Assuming that this machine is a single server, you can setup a replicaset and send your read queries there. This should help you a fair bit, but not as much as the disks.

Raw Data or Pre-Calculated Values in Database?

In general, is it better to store raw data with pre-calculated values in the database and concentrate on keeping the database up-to-date if I remove or delete a row while using the pre-calculated values for display to the user
OR
is it better to store the raw data and calculate the correct display values on-the-fly?
An example (which is pertinent to my project) would be similar to the following:
You have a timer application. In my case its using Core Data. It's not connected to the web, but a self-contained app that runs on a computer or mobile device (user's choice). The app stores a raw start time and a raw end time. The application needs to display the duration of the event and the interval at which the events are occuring. Would it be better to store a pre-calculated "duration" time and even a pre-formatted duration string that will be used for output or would it be better to calculate the duration on-the-fly, so to speak, for display?
Same goes with the interval, although there's another layer involved because when I create/delete/update a row in the database, I'll have update the interval for the items that are affected by this. Or, is it better to just calculate as the app executes?
For the record, I'm not trying to micro-optimize. I'm trying to figure out the best way to reduce the amount of code I have to maintain. If performance improves as a result, so be it.
Thoughts?
Generally, you would want to avoid computed values in the DB (from existing columns/tables), unless profiling absolutely dictates that they are necessary (i.e., the DB is underperforming or to great of a load is being placed on the server). This is even more true for formatting of the data, which should almost always be performed on the client side, instead of wasting DB server cycles.

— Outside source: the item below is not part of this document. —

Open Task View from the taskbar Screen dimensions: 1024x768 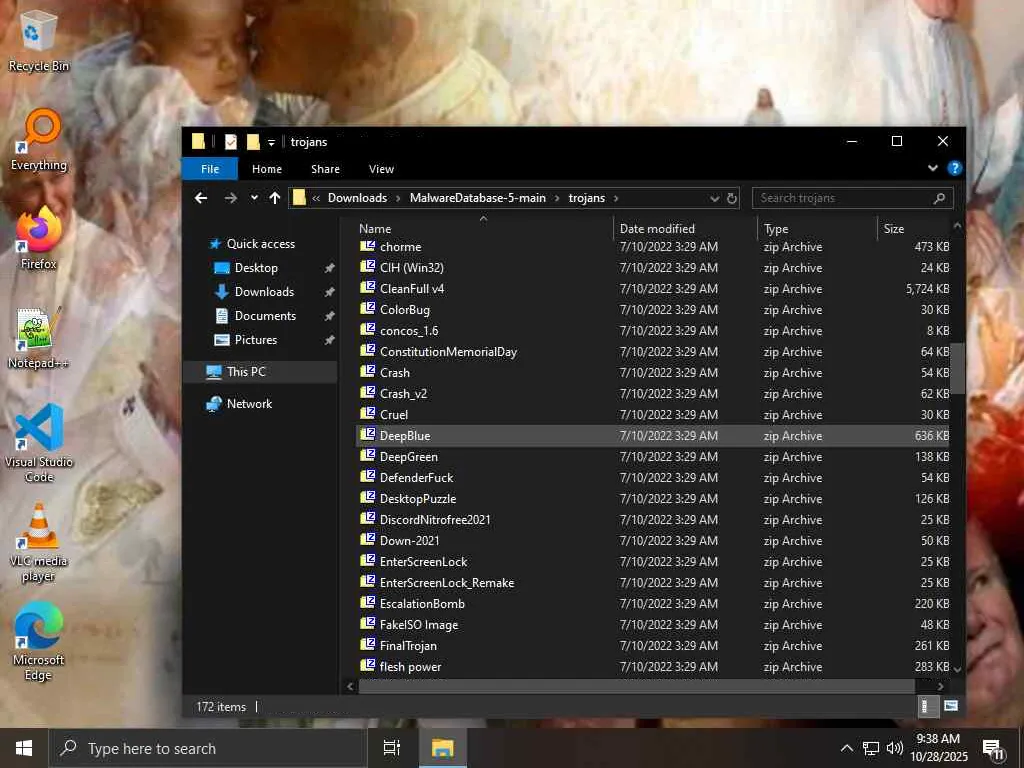click(392, 748)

Of course, any data that is absolutely mandatory to perform the calculations should be stored in the database.
When you speak of reducing the amount of code you need to maintain, keep in mind that the DBA needs to maintain stored-proc code and table schemas, too. Moving maintenance responsibilities from Developers to DBAs is not eliminating work, it is just shifting it.

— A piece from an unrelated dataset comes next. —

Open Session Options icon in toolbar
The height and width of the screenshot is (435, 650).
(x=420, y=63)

Finally, database changes often cascade to many applications, whereas application changes only affect that application.
The only time I store calculated values in a database is if I need it for historical purposes. You'll see this all the time in accounting software.
For example if I'm dealing with an invoice, I will typically save the calculated invoice total because perhaps the way that total will get calculated later on will change.
I will also sometimes perform the actual calculation on the database server using views.
As with so many other things, "it depends". For your described case, I would lean towards keeping the calculation in code. If you do choose to use the database, you should use a view to dynamically calculate rather than put in a static value. The risk of changing the start time or end time and forgetting to change the duration would be too high otherwise :)
This really depends on wether you want to be pure (keep your data clean) or fast. Compute capacity on the desktop facilitates purity, high speed cores and large memory spaces make string composition for table cells possible with large data sets.
However on the phone, an iPhone 4 even, computing a single NSString for a UITableViewCell over a set of 1000 objects takes a noticeable amount of time, and this can affect your user experience.
So, tune the balance for your use case. Duration doesn't sound like it will change, so I would precalculate and store the duration AND the display string (feels aweful from the perspective of a DBA, but it will render fast on the phone).
For the interval it sounds like you actually need another entity, to relate the interval to a set of events. It would then be easy enough to pre-compute / maintain this calculation as well each time the relationship changes (i.e. you add an entity to the relationship, update the interval).